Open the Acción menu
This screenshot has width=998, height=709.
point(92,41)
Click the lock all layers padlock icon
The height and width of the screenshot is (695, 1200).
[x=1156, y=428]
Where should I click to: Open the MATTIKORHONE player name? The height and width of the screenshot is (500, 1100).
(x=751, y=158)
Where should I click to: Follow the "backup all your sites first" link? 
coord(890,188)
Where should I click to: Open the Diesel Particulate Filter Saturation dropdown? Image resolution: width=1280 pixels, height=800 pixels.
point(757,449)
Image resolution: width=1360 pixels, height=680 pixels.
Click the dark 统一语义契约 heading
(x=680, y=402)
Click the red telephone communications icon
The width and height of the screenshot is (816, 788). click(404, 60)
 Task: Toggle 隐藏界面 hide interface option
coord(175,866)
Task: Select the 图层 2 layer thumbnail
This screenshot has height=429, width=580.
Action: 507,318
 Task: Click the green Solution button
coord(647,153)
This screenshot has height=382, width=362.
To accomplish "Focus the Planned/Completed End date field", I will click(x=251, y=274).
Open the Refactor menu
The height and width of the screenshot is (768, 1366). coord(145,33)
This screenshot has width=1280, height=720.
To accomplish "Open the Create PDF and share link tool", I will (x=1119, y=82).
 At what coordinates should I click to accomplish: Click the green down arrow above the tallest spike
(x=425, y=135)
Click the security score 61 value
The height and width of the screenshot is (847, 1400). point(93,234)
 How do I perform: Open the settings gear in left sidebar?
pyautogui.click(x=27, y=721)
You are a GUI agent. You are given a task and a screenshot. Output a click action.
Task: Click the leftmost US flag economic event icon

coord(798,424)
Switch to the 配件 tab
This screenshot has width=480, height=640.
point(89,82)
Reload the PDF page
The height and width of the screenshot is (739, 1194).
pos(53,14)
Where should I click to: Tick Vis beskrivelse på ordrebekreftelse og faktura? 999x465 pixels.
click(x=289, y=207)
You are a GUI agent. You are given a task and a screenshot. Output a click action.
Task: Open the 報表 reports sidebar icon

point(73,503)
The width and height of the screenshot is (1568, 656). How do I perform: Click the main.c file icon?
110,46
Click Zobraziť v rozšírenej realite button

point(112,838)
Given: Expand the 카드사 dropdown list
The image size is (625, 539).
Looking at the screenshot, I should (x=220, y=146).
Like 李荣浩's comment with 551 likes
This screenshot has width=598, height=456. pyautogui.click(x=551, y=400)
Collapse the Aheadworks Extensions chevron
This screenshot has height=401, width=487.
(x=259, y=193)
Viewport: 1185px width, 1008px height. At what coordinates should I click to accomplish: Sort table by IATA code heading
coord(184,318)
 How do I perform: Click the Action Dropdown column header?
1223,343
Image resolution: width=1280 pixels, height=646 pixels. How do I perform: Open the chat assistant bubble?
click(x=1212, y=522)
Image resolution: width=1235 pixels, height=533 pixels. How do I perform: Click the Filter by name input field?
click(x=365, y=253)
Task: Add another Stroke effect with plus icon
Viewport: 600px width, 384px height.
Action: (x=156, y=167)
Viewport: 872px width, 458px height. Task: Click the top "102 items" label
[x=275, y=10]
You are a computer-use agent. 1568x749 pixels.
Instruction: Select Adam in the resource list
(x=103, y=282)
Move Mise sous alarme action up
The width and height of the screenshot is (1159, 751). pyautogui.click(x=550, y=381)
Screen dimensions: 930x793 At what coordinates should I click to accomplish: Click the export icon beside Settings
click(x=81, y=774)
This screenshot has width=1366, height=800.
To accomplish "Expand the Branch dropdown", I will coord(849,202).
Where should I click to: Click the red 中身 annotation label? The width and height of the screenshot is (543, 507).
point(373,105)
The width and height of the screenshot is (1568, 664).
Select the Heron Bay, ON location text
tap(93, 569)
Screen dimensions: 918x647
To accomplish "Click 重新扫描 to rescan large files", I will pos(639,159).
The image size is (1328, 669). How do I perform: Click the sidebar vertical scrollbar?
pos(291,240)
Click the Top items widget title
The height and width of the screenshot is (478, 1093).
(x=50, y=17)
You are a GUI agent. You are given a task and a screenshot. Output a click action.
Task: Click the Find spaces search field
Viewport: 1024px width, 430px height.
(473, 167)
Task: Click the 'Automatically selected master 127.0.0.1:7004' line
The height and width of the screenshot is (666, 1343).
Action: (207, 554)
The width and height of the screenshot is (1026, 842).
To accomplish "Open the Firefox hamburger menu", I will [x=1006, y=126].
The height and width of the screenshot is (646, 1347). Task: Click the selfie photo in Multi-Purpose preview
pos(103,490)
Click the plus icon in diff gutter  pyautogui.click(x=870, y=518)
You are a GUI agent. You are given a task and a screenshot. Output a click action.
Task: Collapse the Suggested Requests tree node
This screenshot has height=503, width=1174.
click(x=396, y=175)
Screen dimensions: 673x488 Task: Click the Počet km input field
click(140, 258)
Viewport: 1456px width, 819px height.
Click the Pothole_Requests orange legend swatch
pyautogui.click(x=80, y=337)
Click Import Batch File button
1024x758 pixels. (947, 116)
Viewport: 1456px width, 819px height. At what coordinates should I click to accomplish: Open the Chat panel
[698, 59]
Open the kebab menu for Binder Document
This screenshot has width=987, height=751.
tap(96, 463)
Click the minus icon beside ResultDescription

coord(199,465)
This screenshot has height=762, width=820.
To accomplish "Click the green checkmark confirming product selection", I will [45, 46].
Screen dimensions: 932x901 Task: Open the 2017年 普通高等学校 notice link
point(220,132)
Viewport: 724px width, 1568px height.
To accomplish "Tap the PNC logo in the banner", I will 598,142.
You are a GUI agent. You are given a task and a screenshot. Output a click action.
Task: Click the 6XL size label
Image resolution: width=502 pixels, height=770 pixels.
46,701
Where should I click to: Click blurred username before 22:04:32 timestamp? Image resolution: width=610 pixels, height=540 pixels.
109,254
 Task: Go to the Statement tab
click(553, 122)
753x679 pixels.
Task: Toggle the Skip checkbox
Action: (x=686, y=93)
========================================
:: Exercise goal ::
Exactly as they appear above, set down all of the records once more.

:: Written solution ::
Open the Acción menu
This screenshot has width=998, height=709.
point(92,41)
Click the lock all layers padlock icon
The height and width of the screenshot is (695, 1200).
[x=1156, y=428]
Where should I click to: Open the MATTIKORHONE player name? The height and width of the screenshot is (500, 1100).
(x=751, y=158)
Where should I click to: Follow the "backup all your sites first" link? 
coord(890,188)
Where should I click to: Open the Diesel Particulate Filter Saturation dropdown? Image resolution: width=1280 pixels, height=800 pixels.
point(757,449)
Image resolution: width=1360 pixels, height=680 pixels.
Click the dark 统一语义契约 heading
(x=680, y=402)
Click the red telephone communications icon
The width and height of the screenshot is (816, 788). click(404, 60)
 Task: Toggle 隐藏界面 hide interface option
coord(175,866)
Task: Select the 图层 2 layer thumbnail
This screenshot has height=429, width=580.
Action: 507,318
 Task: Click the green Solution button
coord(647,153)
This screenshot has height=382, width=362.
To accomplish "Focus the Planned/Completed End date field", I will click(x=251, y=274).
Open the Refactor menu
The height and width of the screenshot is (768, 1366). coord(145,33)
This screenshot has width=1280, height=720.
To accomplish "Open the Create PDF and share link tool", I will (x=1119, y=82).
 At what coordinates should I click to accomplish: Click the green down arrow above the tallest spike
(x=425, y=135)
Click the security score 61 value
The height and width of the screenshot is (847, 1400). point(93,234)
 How do I perform: Open the settings gear in left sidebar?
pyautogui.click(x=27, y=721)
You are a GUI agent. You are given a task and a screenshot. Output a click action.
Task: Click the leftmost US flag economic event icon

coord(798,424)
Switch to the 配件 tab
This screenshot has width=480, height=640.
point(89,82)
Reload the PDF page
The height and width of the screenshot is (739, 1194).
pos(53,14)
Where should I click to: Tick Vis beskrivelse på ordrebekreftelse og faktura? 999x465 pixels.
click(x=289, y=207)
You are a GUI agent. You are given a task and a screenshot. Output a click action.
Task: Open the 報表 reports sidebar icon

point(73,503)
The width and height of the screenshot is (1568, 656). How do I perform: Click the main.c file icon?
110,46
Click Zobraziť v rozšírenej realite button

point(112,838)
Given: Expand the 카드사 dropdown list
The image size is (625, 539).
Looking at the screenshot, I should (x=220, y=146).
Like 李荣浩's comment with 551 likes
This screenshot has width=598, height=456. pyautogui.click(x=551, y=400)
Collapse the Aheadworks Extensions chevron
This screenshot has height=401, width=487.
(x=259, y=193)
Viewport: 1185px width, 1008px height. At what coordinates should I click to accomplish: Sort table by IATA code heading
coord(184,318)
 How do I perform: Click the Action Dropdown column header?
1223,343
Image resolution: width=1280 pixels, height=646 pixels. How do I perform: Open the chat assistant bubble?
click(x=1212, y=522)
Image resolution: width=1235 pixels, height=533 pixels. How do I perform: Click the Filter by name input field?
click(x=365, y=253)
Task: Add another Stroke effect with plus icon
Viewport: 600px width, 384px height.
Action: (x=156, y=167)
Viewport: 872px width, 458px height. Task: Click the top "102 items" label
[x=275, y=10]
You are a computer-use agent. 1568x749 pixels.
Instruction: Select Adam in the resource list
(x=103, y=282)
Move Mise sous alarme action up
The width and height of the screenshot is (1159, 751). pyautogui.click(x=550, y=381)
Screen dimensions: 930x793 At what coordinates should I click to accomplish: Click the export icon beside Settings
click(x=81, y=774)
This screenshot has width=1366, height=800.
To accomplish "Expand the Branch dropdown", I will coord(849,202).
Where should I click to: Click the red 中身 annotation label? The width and height of the screenshot is (543, 507).
point(373,105)
The width and height of the screenshot is (1568, 664).
Select the Heron Bay, ON location text
tap(93, 569)
Screen dimensions: 918x647
To accomplish "Click 重新扫描 to rescan large files", I will pos(639,159).
The image size is (1328, 669). How do I perform: Click the sidebar vertical scrollbar?
pos(291,240)
Click the Top items widget title
The height and width of the screenshot is (478, 1093).
(x=50, y=17)
You are a GUI agent. You are given a task and a screenshot. Output a click action.
Task: Click the Find spaces search field
Viewport: 1024px width, 430px height.
(473, 167)
Task: Click the 'Automatically selected master 127.0.0.1:7004' line
The height and width of the screenshot is (666, 1343).
Action: (207, 554)
The width and height of the screenshot is (1026, 842).
To accomplish "Open the Firefox hamburger menu", I will [x=1006, y=126].
The height and width of the screenshot is (646, 1347). Task: Click the selfie photo in Multi-Purpose preview
pos(103,490)
Click the plus icon in diff gutter  pyautogui.click(x=870, y=518)
You are a GUI agent. You are given a task and a screenshot. Output a click action.
Task: Collapse the Suggested Requests tree node
This screenshot has height=503, width=1174.
click(x=396, y=175)
Screen dimensions: 673x488 Task: Click the Počet km input field
click(140, 258)
Viewport: 1456px width, 819px height.
Click the Pothole_Requests orange legend swatch
pyautogui.click(x=80, y=337)
Click Import Batch File button
1024x758 pixels. (947, 116)
Viewport: 1456px width, 819px height. At what coordinates should I click to accomplish: Open the Chat panel
[698, 59]
Open the kebab menu for Binder Document
This screenshot has width=987, height=751.
tap(96, 463)
Click the minus icon beside ResultDescription

coord(199,465)
This screenshot has height=762, width=820.
To accomplish "Click the green checkmark confirming product selection", I will [45, 46].
Screen dimensions: 932x901 Task: Open the 2017年 普通高等学校 notice link
point(220,132)
Viewport: 724px width, 1568px height.
To accomplish "Tap the PNC logo in the banner", I will 598,142.
You are a GUI agent. You are given a task and a screenshot. Output a click action.
Task: Click the 6XL size label
Image resolution: width=502 pixels, height=770 pixels.
46,701
Where should I click to: Click blurred username before 22:04:32 timestamp? Image resolution: width=610 pixels, height=540 pixels.
109,254
 Task: Go to the Statement tab
click(553, 122)
753x679 pixels.
Task: Toggle the Skip checkbox
Action: (x=686, y=93)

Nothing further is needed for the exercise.